Dunque, bisogna davvero aspettare per mettere alla gogna Valverde. Però attenzione: non abbiamo l’anello al naso e non siamo neppure tonti come sembra. In Italia e in Germania, patrie di Basso e Ullrich, non possiamo fare a meno di porci una semplicissima domandina: perché i nostri due sono finiti subito massacrati per molto meno, mentre Valverde ha corso il suo bel Tour e addirittura nelle scorse settimane ha ricevuto un’offerta pazzesca, stile Ronaldinho o Beckham, per cambiare squadra? Esplicitando ancora meglio: perché due pesi e due misure, in questo spietato processo sommario che si è rivelato in estate l’affare Fuentes? Provino a dire, i cardinali dell’Uci e gli stessi Torquemada del Pro Tour: perché due vengono giustiziati al minimo indizio, mentre il terzo - che ha a carico i sospetti più pesanti - gode di tutte le immunità e di tutte le reverenze?

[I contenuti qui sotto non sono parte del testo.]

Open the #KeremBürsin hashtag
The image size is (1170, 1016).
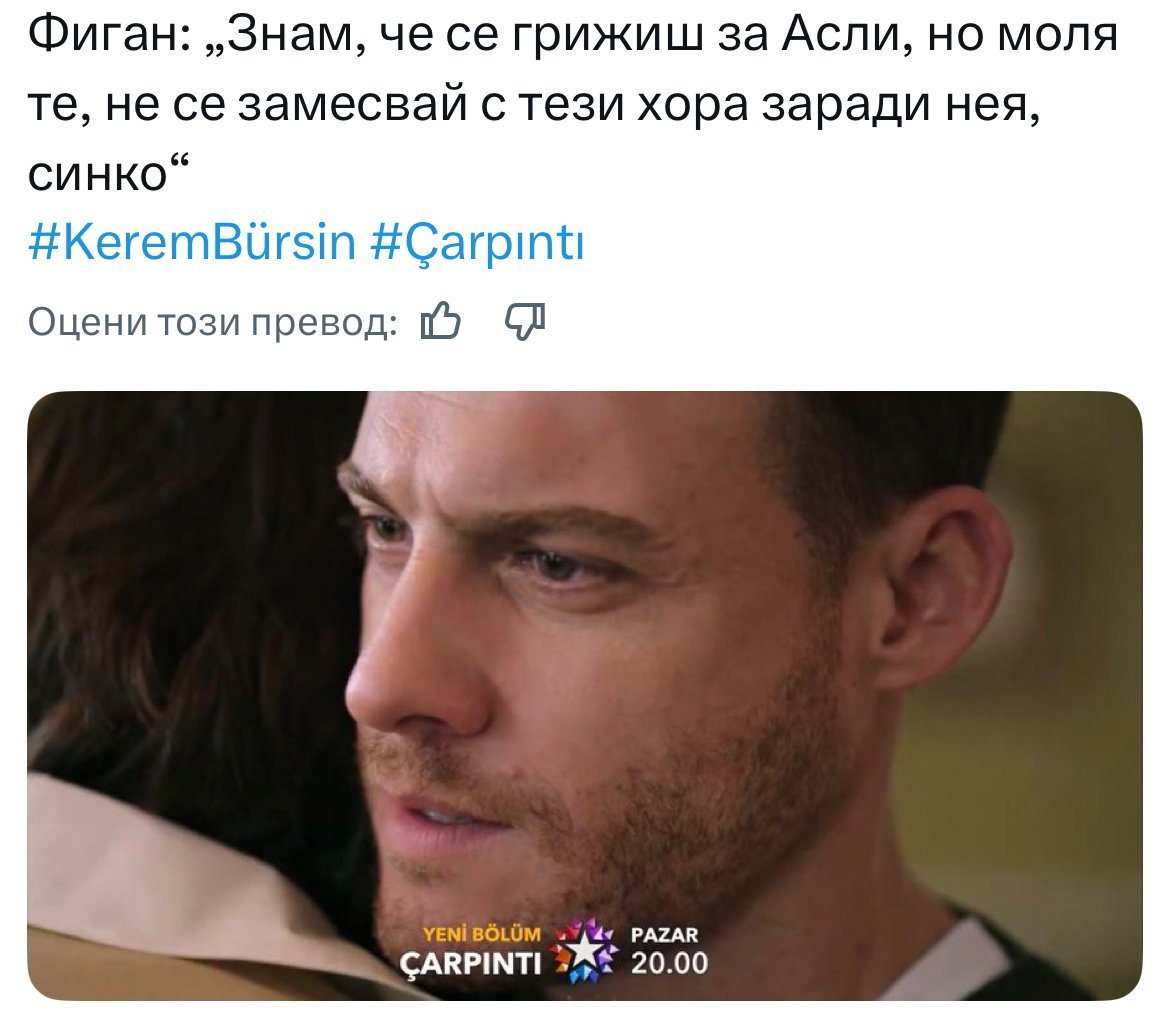click(x=192, y=242)
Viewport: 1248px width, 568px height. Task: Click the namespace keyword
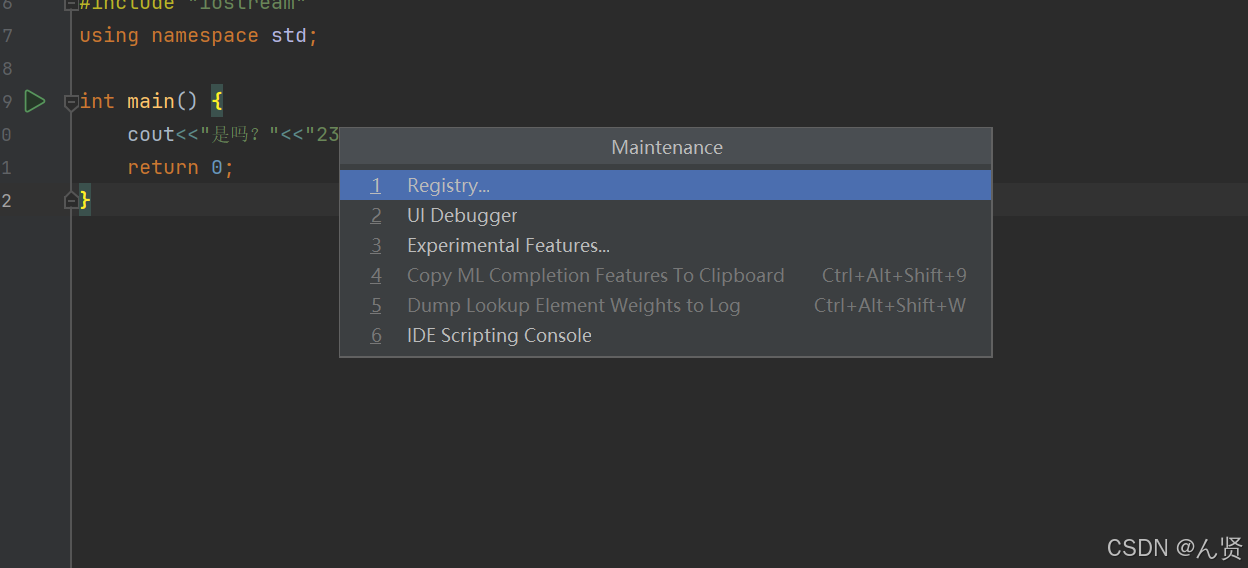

So bene che questi ultimi quiz non riceverenno risposta. Più che altro, sarà dura trovare un concorrente disposto a misurarsi nel gioco. Pazienza. Non fa nulla. Dal mio punto di vista, qualche accenno di risposta me lo sono dato da solo. Sarò indicibilmente malevolo, ma ho notato che di Valverde non si è misteriosamente parlato per mesi. La faccenda del foglietto con scritto “Valv” e “Piti”, guarda caso, risalta fuori a gennaio, poche ore dopo che la T-Mobile ha offerto una catasta di euro per soffiarlo a Echavarri, meglio noto nell’ambiente come “Il Gesuita”. Sempre casualmente, nel giro di pochi giorni i tedeschi apprendono dalla stampa spagnola la storia del foglietto (ma fino ad allora dove hanno vissuto, sul pero?) e si tirano frettolosamente indietro. A quel punto, in un amen Echavarri strappa a Valverde un prolungamento del suo contratto. Bravo lui, bravo Valverde. Però allora chiedo, anche per chiudere come ho cominciato, con un bel quiz: perché la T-Mobile, squadra Pro Tour, rinuncia all’ingaggio di un corridore sospetto, mentre la squadra di Echavarri, iscritta allo stesso Pro Tour e firmataria dello stesso codice etico, è ben lieta di farlo correre?